--- start PAGE EXCERPT ---

HFX Wanderers FC 2 – 1 Forge FC

1. Kodai Iida starts and Wanderers start to press

Stephen Hart was understandably upset after their week one loss to Pacific FC. His side didn’t press or counter at pace. Against Forge FC, he deployed Iida from the start in a 4-2-3-1 and the hosts were much more aggressive. Iida was the lone bright spot in the opener for HFX and he continued his sharp play against Forge. He won, and took, the free kick that led to the goal and his constant motor allowed him not only to find spots to pick up the ball but also to press effectively. He and Luis Perea injected much needed life into the Wanderers attack, and Hart must now decide if he can effectively utilize Iida, Perea, and Juan Gutierrez in the same line up.

2. Giuliano Frano once again takes up midfield spot in possession

Frano started as a centre back against York9 FC in week one, but an early injury to Jonathan Grant pushed him to right back. In that position, he moved inside when his team had to ball to create an extra man in midfield, allowing Kyle Bekker to stay higher up the pitch. While it was effective against York9, against HFX the lane to Frano was often blocked by either Iida or Perea. This often led to congestion in the middle and Forge lost an obvious out ball. It will be interesting to see if Frano continues at right back when Grant returns, and what Bobby Smyrniotis does with his full backs going forward.

3. Triston Henry looks uncomfortable, unless he has the ball at his feet

Modern goalkeepers are asked to be comfortable on the ball, and Henry certainly has been through the first two weeks. Smyrniotis asks his team to keep the ball and the play out from the back, and Henry has been very good at doing so. However, he hasn’t appeared confident when defending his box, particularly on crosses. The Hamilton based side have a more than capable back up in Quillan Roberts, so it will be interesting to see what happens to that competition as the season progresses.

Cavalry FC 2 – 1 York9 FC

1. Both sides line up in a 3-4-3, but the similarities end there

The first half of this match was completely one sided, with the home team simply doing everything better than their visitors. Their centre backs were progressive in possession, their wing backs pinned York’s backwards, their midfielders won the ball and recycled possession, and their front three effectively pressed York’s back line while running the channels and providing an outlet. On the other side, York9 were poor in many aspects of the game, most notably with their three forwards refusing the pick up either the centre backs of the Cavs or their wing backs when the Calgary team had the ball. Caught in that no man’s land between the outside centre backs and the wing backs, Cavalry FC easily dominated the first period.

--- end PAGE EXCERPT ---

WRITTEN REQUEST: Edit the part of the match analysis that opens with the words containing "Modern goalkeepers are" and closes with "the season progresses.", writing "set pieces" in place of "crosses".

--- start ENTRIES PROVIDED ---

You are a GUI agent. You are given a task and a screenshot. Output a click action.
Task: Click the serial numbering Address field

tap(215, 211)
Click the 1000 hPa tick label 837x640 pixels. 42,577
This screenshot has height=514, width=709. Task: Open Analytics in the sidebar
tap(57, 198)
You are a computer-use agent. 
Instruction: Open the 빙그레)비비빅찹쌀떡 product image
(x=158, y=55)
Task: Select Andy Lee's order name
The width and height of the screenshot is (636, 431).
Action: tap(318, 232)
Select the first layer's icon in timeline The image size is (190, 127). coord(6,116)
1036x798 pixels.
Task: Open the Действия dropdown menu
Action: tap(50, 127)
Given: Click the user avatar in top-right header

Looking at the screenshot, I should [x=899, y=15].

--- end ENTRIES PROVIDED ---
--- start ENTRIES PROVIDED ---

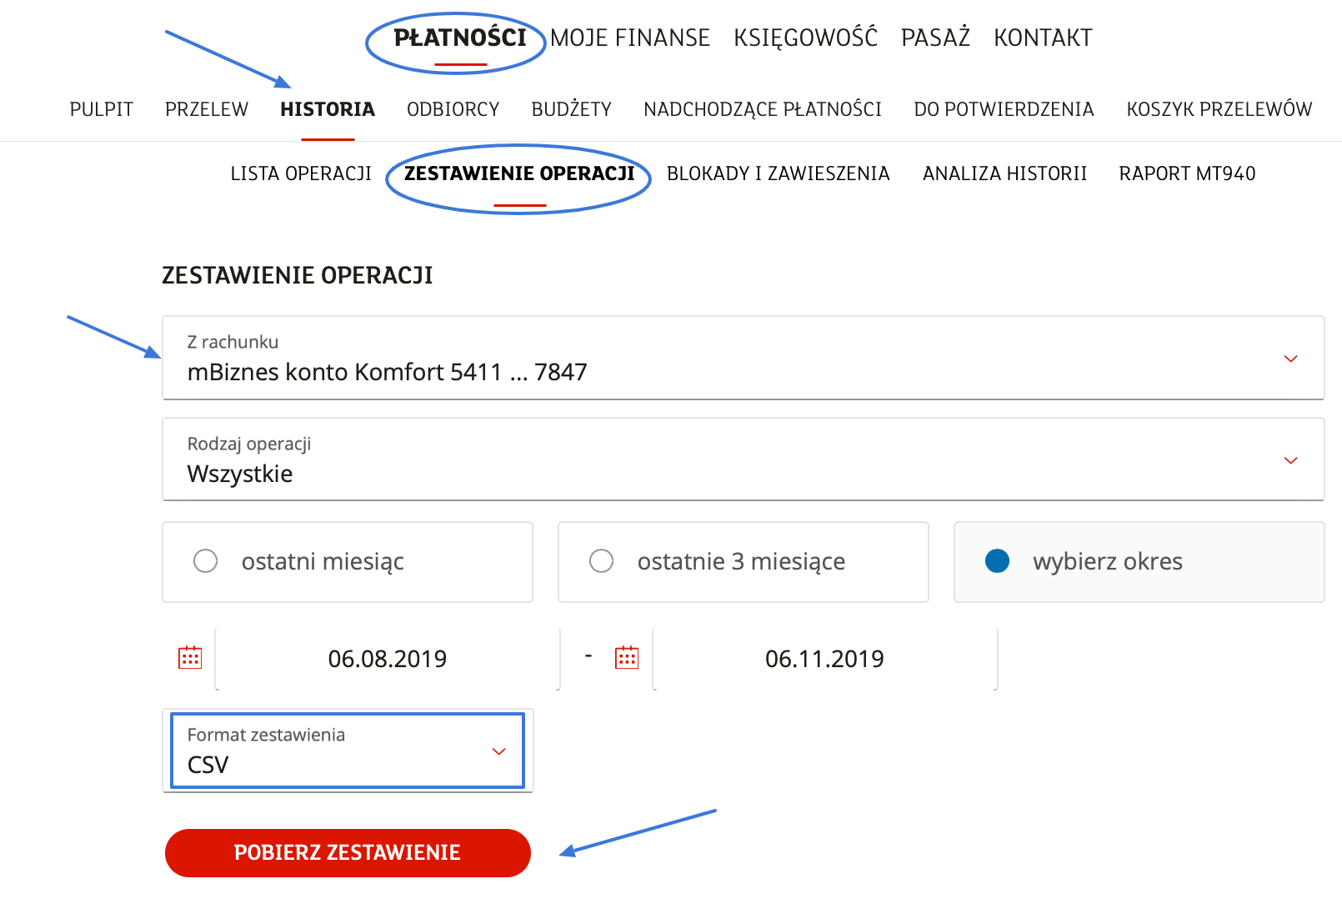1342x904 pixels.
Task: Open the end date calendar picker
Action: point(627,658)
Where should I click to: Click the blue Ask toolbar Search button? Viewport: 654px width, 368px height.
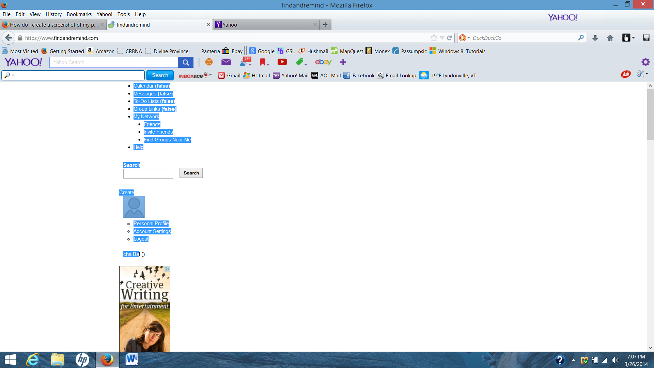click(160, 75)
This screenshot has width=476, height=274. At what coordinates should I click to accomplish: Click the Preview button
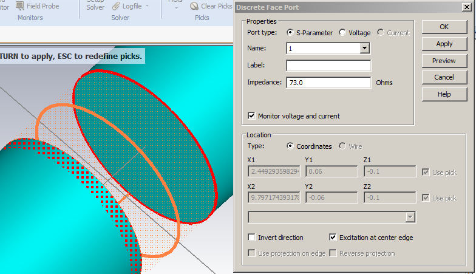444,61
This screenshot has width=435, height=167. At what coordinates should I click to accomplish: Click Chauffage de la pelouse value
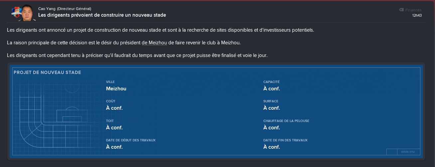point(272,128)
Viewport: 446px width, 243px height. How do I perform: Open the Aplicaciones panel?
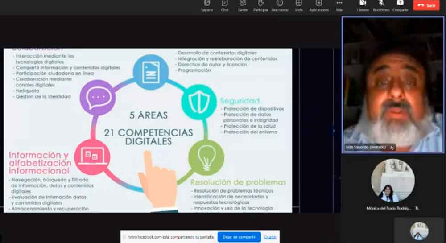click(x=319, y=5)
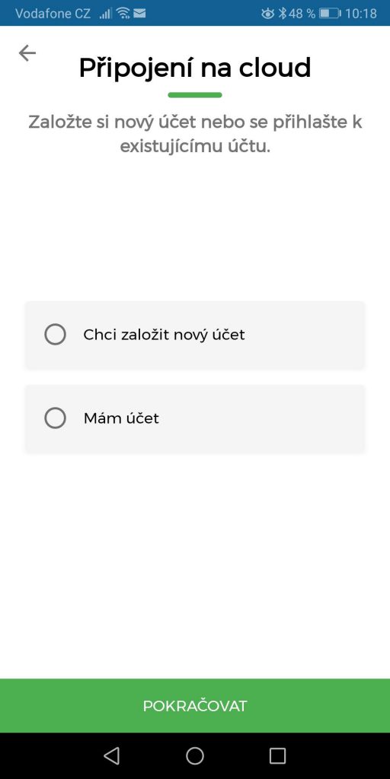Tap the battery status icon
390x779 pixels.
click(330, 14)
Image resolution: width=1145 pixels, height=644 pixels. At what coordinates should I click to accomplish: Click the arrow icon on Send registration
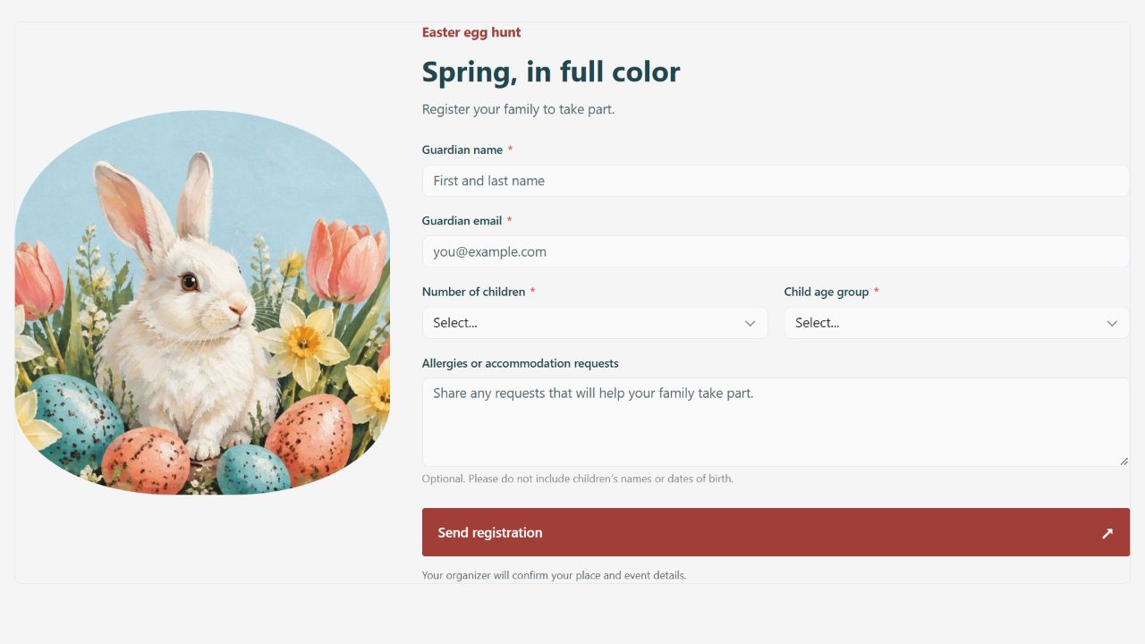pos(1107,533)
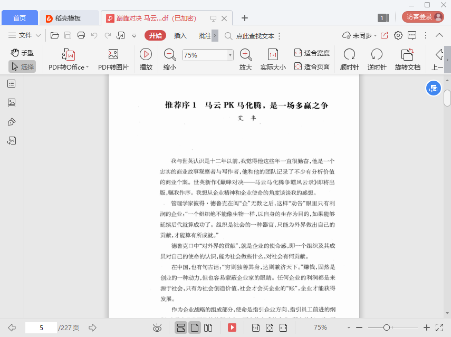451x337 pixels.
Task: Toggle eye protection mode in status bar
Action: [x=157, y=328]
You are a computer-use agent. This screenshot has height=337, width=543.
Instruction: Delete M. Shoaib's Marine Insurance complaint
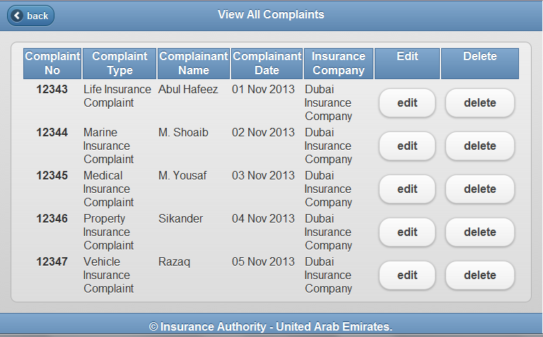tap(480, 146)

--- end ENTRIES PROVIDED ---

SOLUTION FOR THIS PROBLEM:
Modern goalkeepers are asked to be comfortable on the ball, and Henry certainly has been through the first two weeks. Smyrniotis asks his team to keep the ball and the play out from the back, and Henry has been very good at doing so. However, he hasn’t appeared confident when defending his box, particularly on set pieces. The Hamilton based side have a more than capable back up in Quillan Roberts, so it will be interesting to see what happens to that competition as the season progresses.